Was it SAXA salt with the little bird being chassed by the little boy and it read ' see how it runs'? Was Sifta salt the one with the sailor?
Perhaps I have them the wrong way about.
Maggs,
It was Cerebos Salt with the little boy chasing the bird.
Thank you Motor man Mike,
My memory is not as good as I thought it was, but was there a sailor in one of the salt ads?
Maggs,
Thank you Dave,
I thought it was Sifta Sam. When we were children, I think advertising hoardings (which were everywhere then), were very clever and I can remember studying them. Oxydol, Persil, Fairy Soap, Spratts biscuits for dogs. I noticed on one of the Brum photo's 'Barber's Teas' with the little lady in her striped dress. I had actually forgotten about that one. Do you remember BEV and BON bottled coffee.
Maggs.
There are 2 photos of the old General Foods factory on the Francis Frith site. As they are copyright I cannot post the pictures but here is the link:
https://www.francisfrith.com/search/england/oxfordshire/banbury/photos/banbury_photos_21.htm
If that link does not work use the homepage:
https://www.francisfrith.com/
A large suburban house with attached stable block. It was designed and built in 1887 in a loosely Jacobean style by Thomas Henry Mansell of Birmingham for the industrialist Alfred Lovekin with panelling by Plunketts of Smith Street, Warwick. The house is of red stretcher bond brick with ashlar dressings and a tiled roof and has two storeys with attics and basement. The stable block is T-shaped in plan and attached to the west side of the house.

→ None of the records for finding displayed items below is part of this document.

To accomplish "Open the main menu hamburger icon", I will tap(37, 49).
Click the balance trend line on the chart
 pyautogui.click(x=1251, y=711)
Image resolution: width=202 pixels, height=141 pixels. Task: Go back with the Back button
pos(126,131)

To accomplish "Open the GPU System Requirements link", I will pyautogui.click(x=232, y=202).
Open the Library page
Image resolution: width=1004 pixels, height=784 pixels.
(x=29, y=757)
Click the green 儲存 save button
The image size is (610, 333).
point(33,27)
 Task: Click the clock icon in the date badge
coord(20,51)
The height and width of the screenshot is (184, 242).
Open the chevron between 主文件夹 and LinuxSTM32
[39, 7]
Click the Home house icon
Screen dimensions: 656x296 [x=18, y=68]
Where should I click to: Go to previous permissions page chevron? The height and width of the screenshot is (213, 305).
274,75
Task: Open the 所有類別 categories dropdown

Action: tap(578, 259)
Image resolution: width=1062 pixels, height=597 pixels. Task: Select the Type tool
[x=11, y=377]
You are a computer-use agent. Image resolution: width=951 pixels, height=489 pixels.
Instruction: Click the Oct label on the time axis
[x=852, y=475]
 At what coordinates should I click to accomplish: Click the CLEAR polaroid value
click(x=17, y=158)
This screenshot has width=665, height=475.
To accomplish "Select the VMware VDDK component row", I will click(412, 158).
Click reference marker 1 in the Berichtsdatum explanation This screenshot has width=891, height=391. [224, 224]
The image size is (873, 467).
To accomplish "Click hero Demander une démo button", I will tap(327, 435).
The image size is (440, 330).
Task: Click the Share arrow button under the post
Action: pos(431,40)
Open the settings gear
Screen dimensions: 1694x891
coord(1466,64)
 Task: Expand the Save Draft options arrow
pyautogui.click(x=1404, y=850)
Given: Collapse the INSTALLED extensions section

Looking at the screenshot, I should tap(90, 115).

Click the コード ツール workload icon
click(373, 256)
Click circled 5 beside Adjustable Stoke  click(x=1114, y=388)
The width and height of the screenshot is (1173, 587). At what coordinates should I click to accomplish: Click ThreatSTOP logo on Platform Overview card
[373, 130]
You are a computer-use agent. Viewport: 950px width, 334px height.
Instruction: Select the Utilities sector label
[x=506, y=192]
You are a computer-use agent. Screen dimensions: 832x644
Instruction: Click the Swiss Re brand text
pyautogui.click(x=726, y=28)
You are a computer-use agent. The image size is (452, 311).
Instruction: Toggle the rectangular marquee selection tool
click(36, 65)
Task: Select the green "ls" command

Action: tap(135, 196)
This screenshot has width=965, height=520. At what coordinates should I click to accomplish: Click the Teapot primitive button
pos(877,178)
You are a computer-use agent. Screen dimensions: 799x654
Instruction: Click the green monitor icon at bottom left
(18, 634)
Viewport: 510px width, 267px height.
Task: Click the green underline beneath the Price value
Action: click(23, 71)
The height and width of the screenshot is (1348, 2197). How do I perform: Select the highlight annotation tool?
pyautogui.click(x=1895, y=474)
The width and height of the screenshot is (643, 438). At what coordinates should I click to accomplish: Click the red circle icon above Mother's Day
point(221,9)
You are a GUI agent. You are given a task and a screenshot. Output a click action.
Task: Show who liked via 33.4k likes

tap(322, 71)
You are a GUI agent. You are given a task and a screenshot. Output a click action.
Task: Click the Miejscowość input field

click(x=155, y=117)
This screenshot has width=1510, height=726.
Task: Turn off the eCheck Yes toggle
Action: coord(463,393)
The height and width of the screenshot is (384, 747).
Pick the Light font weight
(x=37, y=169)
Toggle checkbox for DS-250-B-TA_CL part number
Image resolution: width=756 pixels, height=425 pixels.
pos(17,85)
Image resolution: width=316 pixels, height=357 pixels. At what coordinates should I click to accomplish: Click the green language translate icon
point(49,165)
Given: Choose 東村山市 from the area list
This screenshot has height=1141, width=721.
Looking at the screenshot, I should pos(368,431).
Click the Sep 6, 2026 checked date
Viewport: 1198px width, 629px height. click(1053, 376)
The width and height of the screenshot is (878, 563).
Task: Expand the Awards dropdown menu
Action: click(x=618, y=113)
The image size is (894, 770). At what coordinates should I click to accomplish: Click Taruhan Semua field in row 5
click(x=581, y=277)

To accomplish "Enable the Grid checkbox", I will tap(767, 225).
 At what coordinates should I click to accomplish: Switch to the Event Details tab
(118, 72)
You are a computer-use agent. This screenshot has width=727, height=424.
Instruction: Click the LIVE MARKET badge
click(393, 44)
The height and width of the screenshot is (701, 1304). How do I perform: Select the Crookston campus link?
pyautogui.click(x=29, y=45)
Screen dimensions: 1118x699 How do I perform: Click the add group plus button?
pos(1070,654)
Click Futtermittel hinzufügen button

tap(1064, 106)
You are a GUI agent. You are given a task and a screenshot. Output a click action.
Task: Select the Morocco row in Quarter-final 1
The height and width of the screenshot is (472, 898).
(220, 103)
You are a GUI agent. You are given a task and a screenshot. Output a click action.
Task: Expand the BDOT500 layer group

in 1901 the house was sold to Alfred Bird, son of the founder of Bird's Custard Company. He enlarged the house, adding the library and a sizeable conservatory to the east, and had Blossomfield Road moved northwards, away from the entrance front, and built a new entrance lodge at the end of the re-configured drive. He also employed Robert Bridgeman to ornament the house with statuary and furnished it with an extensive art collection which included paintings and also with panels of C16 and C17 Flemish stained glass, which survive in situ. Alfred Bird became M.P. for Wolverhampton West in 1910. In 1920 he was knighted and in 1922, the year of his death, he was made a baronet. His widow lived on at Tudor Grange until her death in 1943 and the house is believed to have been used as a Red Cross auxiliary hospital during and after the Second World War. In 1946 the house was bought by Warwickshire County Council and became a school for children with special needs until 1976 when it became part of Solihull Technical College.
Bird was a Gloucestershire-born man who registered as a pharmacist in Birmingham in 1842 and opened an experimental chemist's shop in Bull Street. Bird is most famous, however, for his custard creations - as the inventor of egg-free custard in 1837, to be precise. Bird died in 1878. His former premises, The Custard Factory in Digbeth. The five acre site was redeveloped from 1992 as an arts and media complex.